Koozali.org: home of the SME Server

Issue with PHPKI or OpenVPN.

Offline Arnie

  • ***
  • 81
  • +0/-0
  • Old Dog, New Tricks.
Issue with PHPKI or OpenVPN.
« on: December 30, 2019, 06:57:03 AM »
Hi all,

For the second time in about a month, OpenVPN (both bridged and routed) has stopped authenticating users with a "CRL has expired" error. The last time this happened on November 26th, I recreated all the certs (lasting the max 5 years) with PHPKI and got it all working again.

Today, about 35 days since the last time, it has happened again. I never had this issue when I was running SME8 but since I upgraded to SME9 on November 12th, this has happened twice.
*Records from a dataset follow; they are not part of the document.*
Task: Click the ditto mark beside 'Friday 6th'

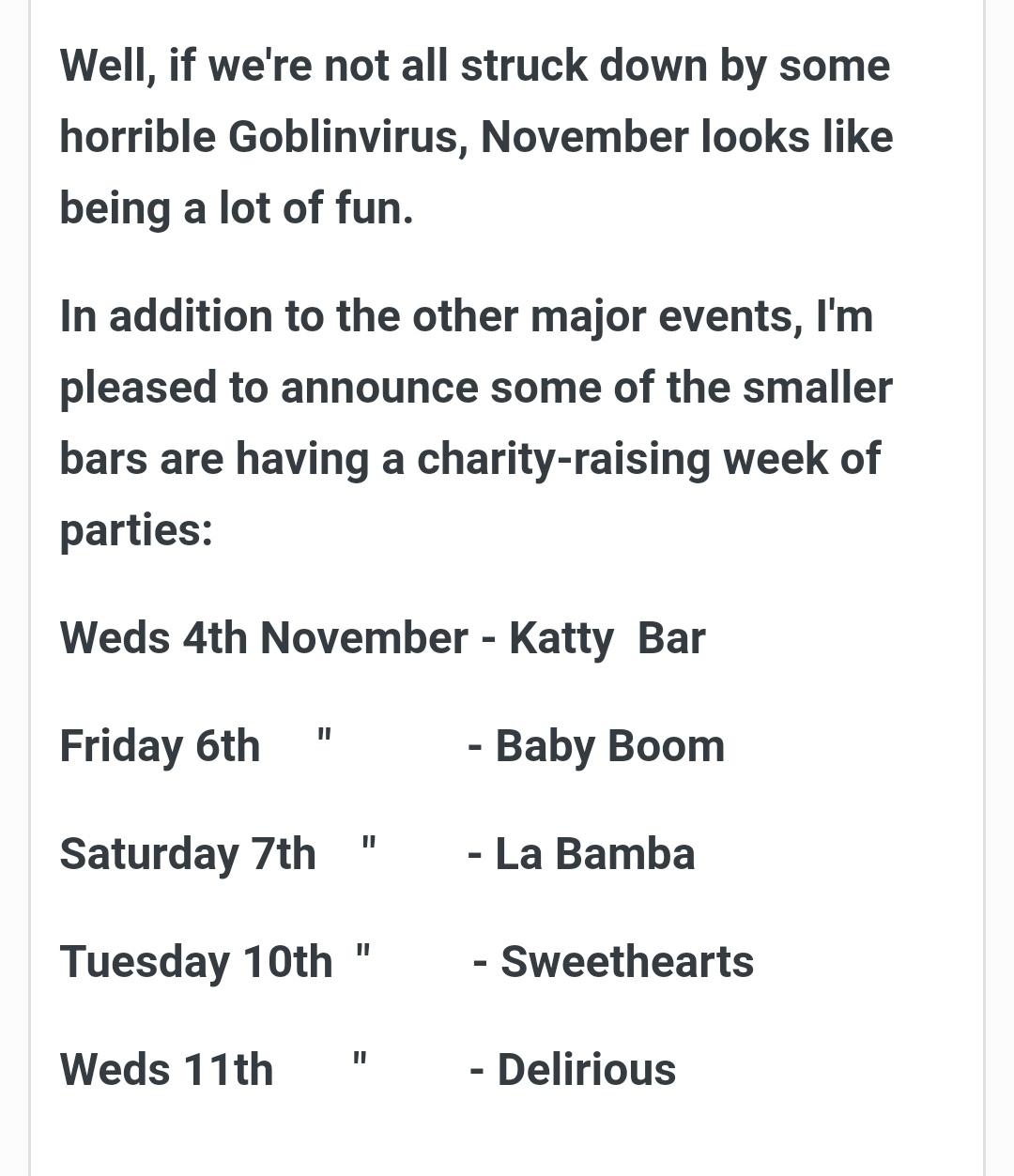Action: 324,736
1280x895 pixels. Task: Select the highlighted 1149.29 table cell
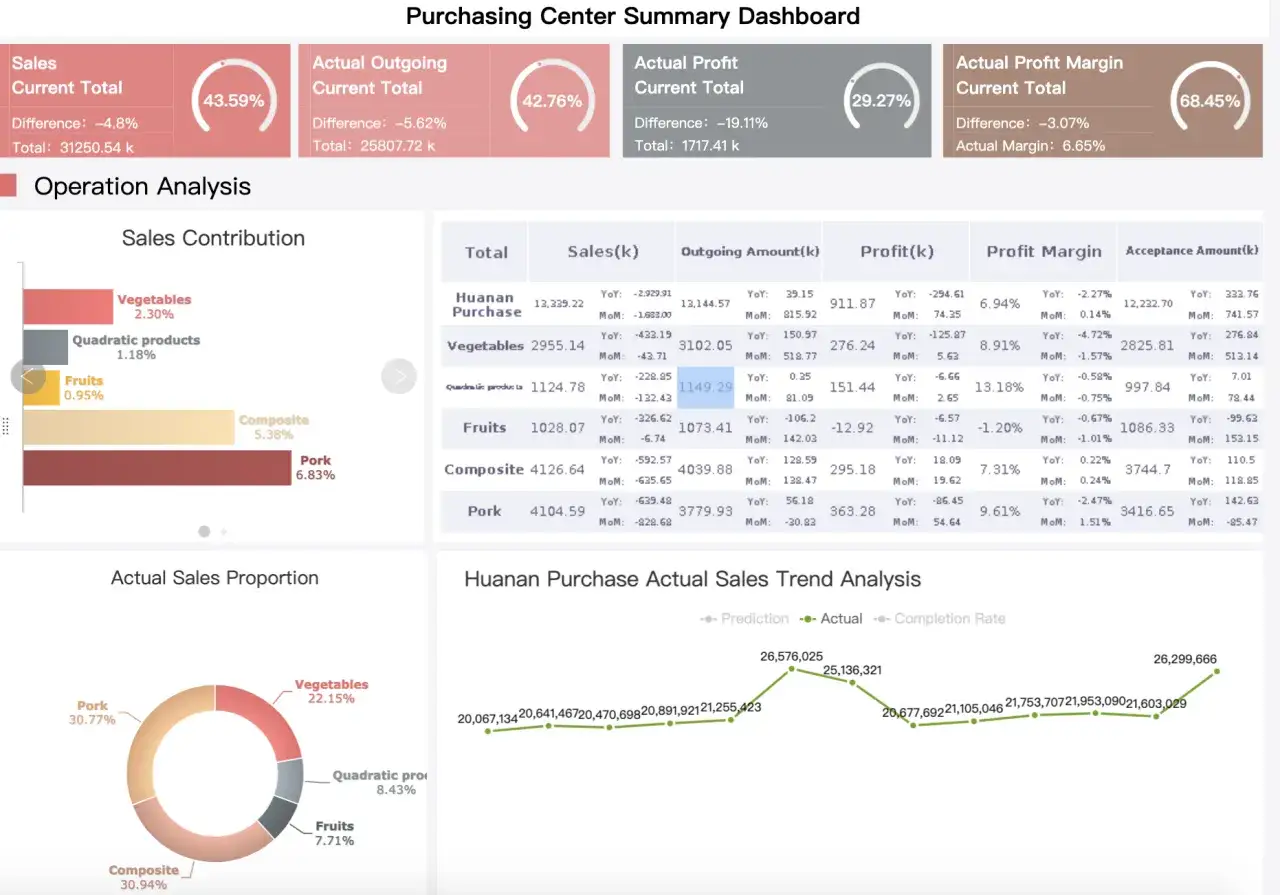click(x=706, y=387)
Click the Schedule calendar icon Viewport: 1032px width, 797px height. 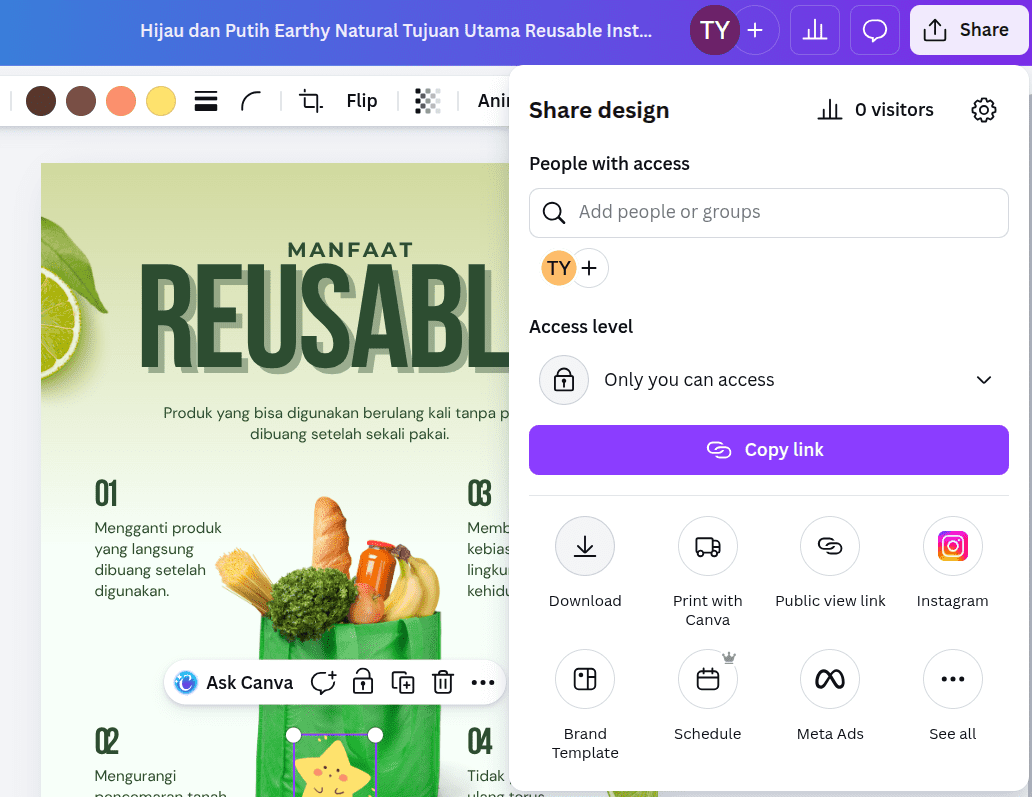[707, 679]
I am not sure if this is an issue with PHPKI or OpenVPN but I am leaning toward PHPKI at this point. Has anyone else seen this behavior. I could recreate and deploy the certs again but will I have to do it again in another 35 days?

Please help.

Thanks.
...

Offline ReetP

  • *
  • 3,722
  • +5/-0
Re: Issue with PHPKI or OpenVPN.
« Reply #1 on: December 30, 2019, 10:18:18 AM »
It isn't anything to do with v8/v9.

Have read about "CRL has expired" online.

Just wondering if you generated certs for 35 days and not 365 days? Or more?
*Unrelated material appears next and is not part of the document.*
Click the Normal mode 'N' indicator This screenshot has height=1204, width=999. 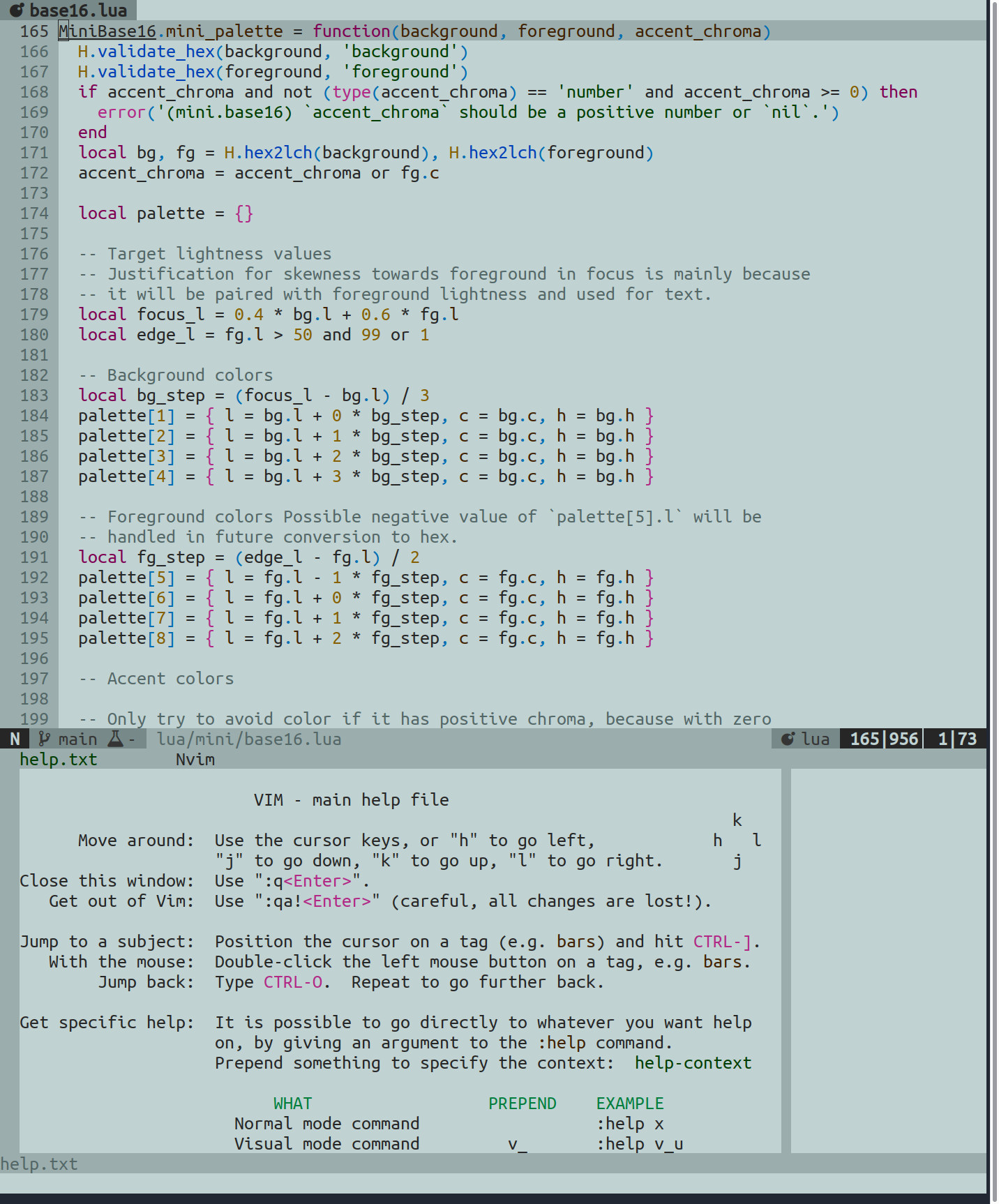pos(15,739)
Haven't got time to check now. Will look later unless someone else beats me to it.

...
1. Read the Manual
2. Read the Wiki
3. Don't ask for support on Unsupported versions of software
4. I have a job, wife, and kids and do this in my spare time. If you want something fixed, please help.

Bugs are easier than you think: http://wiki.contribs.org/Bugzilla_Help

If you love SME and don't want to lose it, join in: http://wiki.contribs.org/Koozali_Foundation

Offline Arnie

  • ***
  • 81
  • +0/-0
  • Old Dog, New Tricks.
Re: Issue with PHPKI or OpenVPN.
« Reply #2 on: December 30, 2019, 12:44:15 PM »
Just wondering if you generated certs for 35 days and not 365 days? Or more?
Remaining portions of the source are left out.